Legacy Code – Estimating Time Costs in a Legacy Codebase

estimationlegacy code

Recently I started working on a project where a very old monolithic application is being migrated into microservice-based architecture.

The legacy codebase is very messy ('spaghetti code') and often an apparently-simple function (e.g named as "multiplyValueByTen") later reveals itself as "thousands of lines of validation code involving 10 tables across 3 different schemas".

Now my boss is (rightly) asking me to estimate how long would it take to write feature X in the new architecture. But I'm having difficulties coming up with a realistic estimation; often I hugely underestimate the task due to reasons I've stated above and embarrass myself because I can't finish in time.

The sensible thing might seem to really get into the code, note every branch and calls to other functions and then estimate the time cost. But there is really a minuscule difference between documenting the old code and actually writing down the new version.

How should I approach a scenario like this?

While I perfectly understand how legacy code refactoring works, my question is not about "how to do refactor/rewrite?" but about giving a realistic answer to "how long would it take to refactor/rewrite part X?"

Best Answer

Read Bob Martin's "Clean Coder" (and "Clean Code" while you're at it). The following is from memory but I strongly suggest you buy your own copy.

What you need to do is a three point weighted average. You do three estimates for each piece of work:

  • a best case scenario - assuming everything goes right (a)
  • a worst case scenario - assuming everything goes wrong (b)
  • the actual guess - what you think it probably will take (c)

Your estimate is then (a+b+2c)/4

  • No it won't be accurate. There are better ways of estimating but this method is quick, easy to understand and mitigates optimism by making you consider the worst case.
  • Yes you will have to explain to your manager that you are unfamiliar with the code and that it is too unpredictable for you to make firm, accurate estimates without spending a long time investigating the code each time to improve the estimate (offer to do this but say you need n days just to give a firm estimate of how many more days it will take). If you are a "JuniorDev" this should be acceptable for a reasonable manager.
  • You should also explain to your manager that your estimates are averaged, based on best case, worst case and probable case and give them your figures which also gives them the error bars.
  • Do NOT negotiate on an estimate - if your manager tries to use the best case for every estimate (they are a fool - but I've met some like that) and then bully / motivate you into trying to hit the deadline, well, they're going to be disappointed sometimes. Keep explaining the rationale behind the estimates, (best case, worst case and probable case) and keep getting close to the weighted average most times and you should be OK. Also, for your own purposes, keep a spreadsheet of your estimates and add your actuals when you've finished. That should give you a better idea of how to adjust your estimates.

Edit:

My assumptions when I answered this:

  1. The OP is a Junior Developer (based on the chosen username). Any advice given is not therefore from the perspective of a Project Manager or Team Lead who may be expected to be able to carry out more sophisticated estimates depending on the maturity of the development environment.
  2. The Project Manager has created a Project plan consisting of a fairly large number of tasks planned to take several months to deliver.
  3. The OP is being asked to provide a number of estimates for the tasks they are assigned to by their Project Manager who wants a reasonably accurate number (not a probability curve :)) to feed into the project plan and use to track progress.
  4. OP does not have weeks to produce each estimate and has been burned before by giving over-optimistic estimates and wants a more accurate method than sticking a finger in the air and saying "2 weeks, unless the code is particularly arcane in which case 2 months or more".

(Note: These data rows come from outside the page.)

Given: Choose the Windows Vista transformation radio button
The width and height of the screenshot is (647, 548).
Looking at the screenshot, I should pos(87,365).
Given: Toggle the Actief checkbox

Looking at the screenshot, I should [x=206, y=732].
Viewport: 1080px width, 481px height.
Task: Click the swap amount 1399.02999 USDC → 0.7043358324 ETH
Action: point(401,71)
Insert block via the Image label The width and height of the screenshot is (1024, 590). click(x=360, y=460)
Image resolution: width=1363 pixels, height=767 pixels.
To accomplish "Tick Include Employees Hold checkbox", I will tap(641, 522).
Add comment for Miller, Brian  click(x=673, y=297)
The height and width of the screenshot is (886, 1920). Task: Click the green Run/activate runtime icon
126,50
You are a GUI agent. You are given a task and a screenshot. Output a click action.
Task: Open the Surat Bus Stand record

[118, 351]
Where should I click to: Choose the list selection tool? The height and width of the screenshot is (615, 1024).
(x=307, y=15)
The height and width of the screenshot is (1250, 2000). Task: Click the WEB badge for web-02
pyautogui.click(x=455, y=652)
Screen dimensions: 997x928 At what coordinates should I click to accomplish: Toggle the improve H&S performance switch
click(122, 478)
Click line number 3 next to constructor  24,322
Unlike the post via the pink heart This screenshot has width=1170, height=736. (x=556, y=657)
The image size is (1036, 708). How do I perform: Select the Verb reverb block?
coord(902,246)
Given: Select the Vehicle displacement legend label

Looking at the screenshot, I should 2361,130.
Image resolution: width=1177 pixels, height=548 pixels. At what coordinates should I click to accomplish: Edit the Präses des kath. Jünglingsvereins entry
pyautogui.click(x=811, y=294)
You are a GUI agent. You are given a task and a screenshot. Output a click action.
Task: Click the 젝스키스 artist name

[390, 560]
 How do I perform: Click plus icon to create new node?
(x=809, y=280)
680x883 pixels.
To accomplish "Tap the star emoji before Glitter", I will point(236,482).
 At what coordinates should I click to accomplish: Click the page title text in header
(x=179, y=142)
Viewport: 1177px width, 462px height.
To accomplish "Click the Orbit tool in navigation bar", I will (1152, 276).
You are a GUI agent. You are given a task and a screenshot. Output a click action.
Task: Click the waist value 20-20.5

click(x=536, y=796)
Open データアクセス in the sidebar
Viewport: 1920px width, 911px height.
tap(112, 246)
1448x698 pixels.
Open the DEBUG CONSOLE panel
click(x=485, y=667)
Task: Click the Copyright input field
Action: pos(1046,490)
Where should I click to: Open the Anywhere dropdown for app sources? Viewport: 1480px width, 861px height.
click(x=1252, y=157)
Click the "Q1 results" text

The three point weighted average works well in this case. It's quick, comprehensible to the non-technical and over several estimates should average out to something approaching accuracy. Especially if OP takes my advice about keeping records of estimates and actuals. When you know what a real-world "Worst case" and "Best case" look like you can feed the actuals into your future estimates and even adjust the estimates for your project manager if the worst case is worse than you thought.

Let's do a worked example:

  • Best case, from experience the fastest I've done a really straightforward one was a week start to finish (5 days)
  • Worst case, from experience, there was that time that there were links everywhere and it ended up taking me 6 weeks (30 days)
  • Actual Estimate, it'll probably take me 2 weeks (10 days)

5+30+2x10 = 55

55/4 = 13.75 which is what you tell your PM. Maybe you round up to 14 days. Over time, (e.g. ten tasks), it should average out.

Don't be afraid to adjust the formula . Maybe half the tasks end up nightmares and only ten percent are easy; so you make the estmate a/10 + b/2 + 2c/5. Learn from your experience.

Note, I am not making any assumptions about the quality of the PM. A bad PM will give a short estimate to the project board to get approval and then bully the project team to try and reach the unrealistic deadline they've committed to. The only defense is to keep a record so you can be seen giving your estimates and getting close to them.